Porque cuando el funcionamiento del Estado depende del estilo de quien ocupa momentáneamente la Presidencia, lo que queda en evidencia no es solo un liderazgo particular. Lo que queda en evidencia es que las instituciones todavía no son lo suficientemente robustas para ordenar el comportamiento de quienes ejercen el poder.

En democracias consolidadas de otros paises, las transiciones funcionan bajo reglas claras. Existen protocolos formales de entrega de información crítica, registros documentales obligatorios, equipos de transición institucionalizados y entidades administrativas encargadas de verificar que el proceso se cumpla correctamente.

Incluso en varios países existen reglas de caretaker, que limitan decisiones estratégicas, como “amarres”, convenios y contrataciones de última hora, de un gobierno saliente en los meses previos al cambio de mando.
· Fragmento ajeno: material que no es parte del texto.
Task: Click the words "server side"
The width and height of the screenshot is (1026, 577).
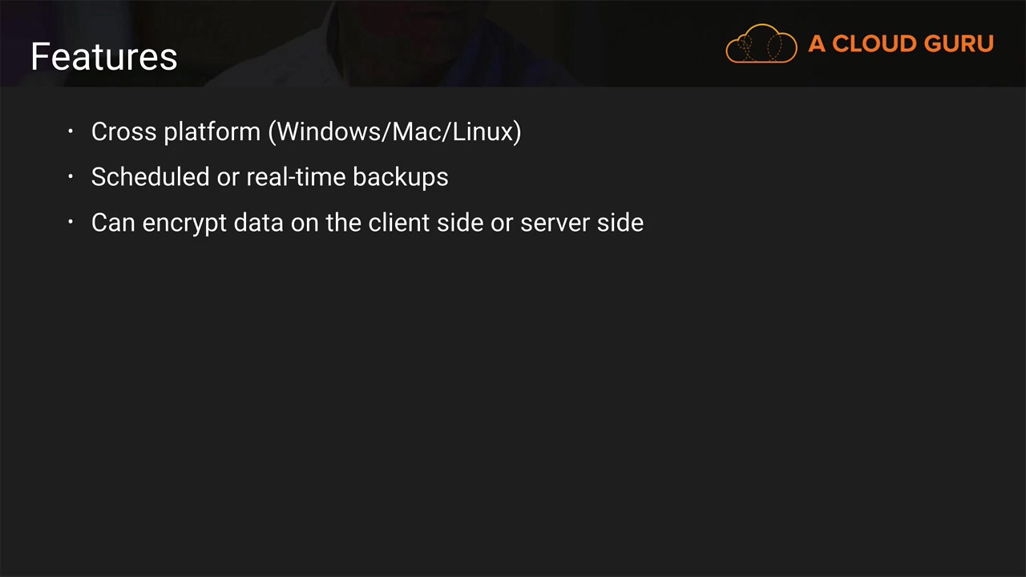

Cosas que hemos visto en los últimos meses.

Es. por eso que Chile, en cambio, todavía opera en una zona gris. Ha avanzado en herramientas de transición, pero aún no ha institucionalizado plenamente el proceso como una obligación del Gobierno Y la lección que deja este episodio no es simplemente política. Es institucional.

Pero también es razonable esperar que, en los días que quedan de este proceso, el Presidente Gabriel Boric conduzca el cierre de su mandato con la sobriedad que exige el cargo. Ya que sigue siendo el Jefe de Estado hasta el 11 de marzo y, por lo mismo, tiene la responsabilidad de asegurar que la transición ocurra con estabilidad y respeto por las formas republicanas.

Porque más allá de las diferencias políticas del momento, el país espera que el traspaso de mando sea un momento de continuidad institucional y no una nueva fuente de tensión pública. Dicho eso, incluso si el clima político logra encauzarse, la pregunta de fondo seguirá siendo la misma: ¿está Chile realmente preparado para enfrentar transiciones de poder bajo presión que generen estos conflictos?

Y lo que hemos visto es que hoy la respuesta parece depender demasiado del estilo o del temperamento de quienes ejercen el poder en cada momento. Y ese es, precisamente, el problema de fondo.

Chile va a tener que abordar esta discusión con mayor seriedad: cómo construir un régimen de transición del poder que establezca estándares claros de entrega de información, trazabilidad documental y mecanismos institucionales capaces de ordenar el proceso incluso cuando el clima político se tensiona.

Porque los países no se sostienen en la buena voluntad de quienes gobiernan. Se sostienen en instituciones capaces de ordenar el poder, incluso cuando el poder supera la voluntad de entregar el testigo para que la carretera termine de buena manera.